Bad News For A Song Of Ice And Fire Readers

If you are a fan of George R.R. Martin’s A Song Of Ice And Fire series of books, upon which the fine HBO series Game of Thrones is based, you’ve learned to be patient.

776466_510_promo_frames_16_00170187[1].jpgLike me, you’ve read the existing books in the series, reached their end with the epic tale still completely midstream and tantalizing plot threads dangling, did some reading about the pace of Martin’s writing, and realized that the next volume wouldn’t be coming out for years — but the books were so good that you were willing to wait, and wait, and wait, in hopes of seeing where the plot line goes and finding out, at some indeterminate date far, far, far into the future, how the story finally ends.

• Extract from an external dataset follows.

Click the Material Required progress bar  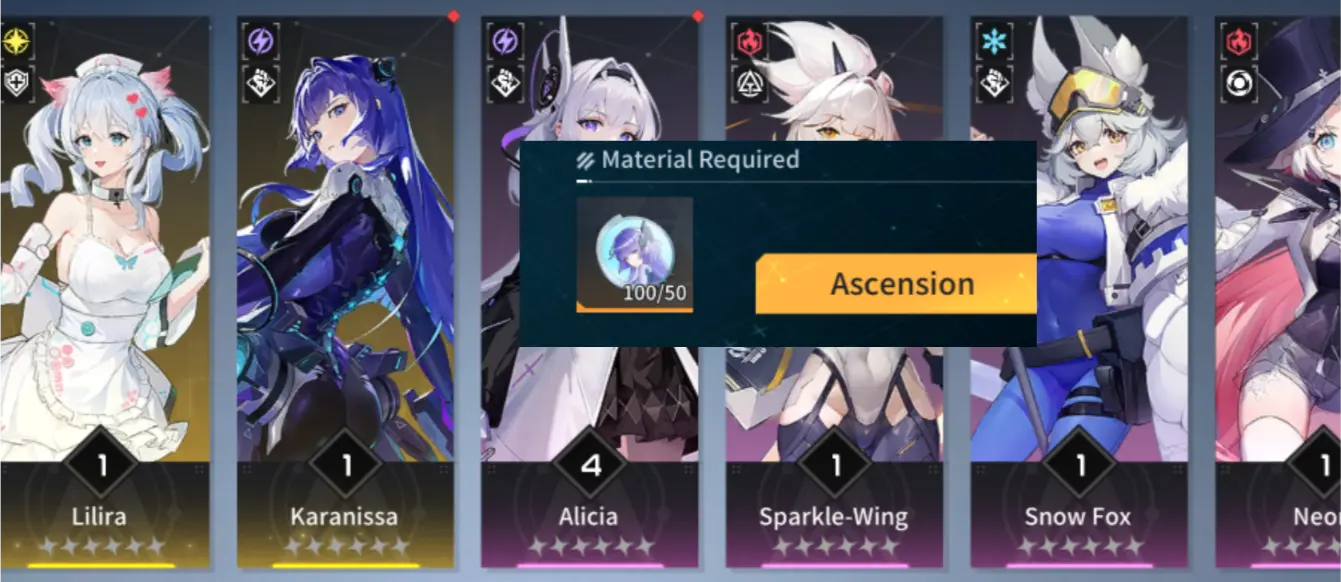click(806, 182)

So when we all heard that the next book in the series, The Winds of Winter, was planned to be released in conjunction with the airing of the next year of Game of Thrones, this coming April, we rejoiced — but many of us also maintained a healthy bit of skepticism and an “I’ll believe it when I see it” attitude.

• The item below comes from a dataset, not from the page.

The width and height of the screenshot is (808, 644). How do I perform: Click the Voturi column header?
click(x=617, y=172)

Now we learn that that skepticism is justified, as Martin has announced that the book isn’t done, it won’t be released by April, and he doesn’t know, in fact, when it will be finished because the writing is going slower than he anticipated — and this is from a writer who took six years to produce A Dance With Dragons, the last book in the series.  It’s disappointing, but I can’t say it’s really surprising.

So this leads to a quandary:  should the fans of the books and the TV series watch the next season of Game of Thrones, when the storyline moves past the end point of the last book?  I can’t speak for everyone, but I’m going to watch, because the TV show has diverged from the book plotting, anyway.  In my view, the world created by Martin’s fertile imagination is sufficiently rich that it can support two alternative approaches to a great story, and I just can’t wait much longer before I learn about what happens to Jon Snow — in the TV universe, at least.

In the meantime, I’ll wish George R.R. Martin a long, long, long (and productive) life.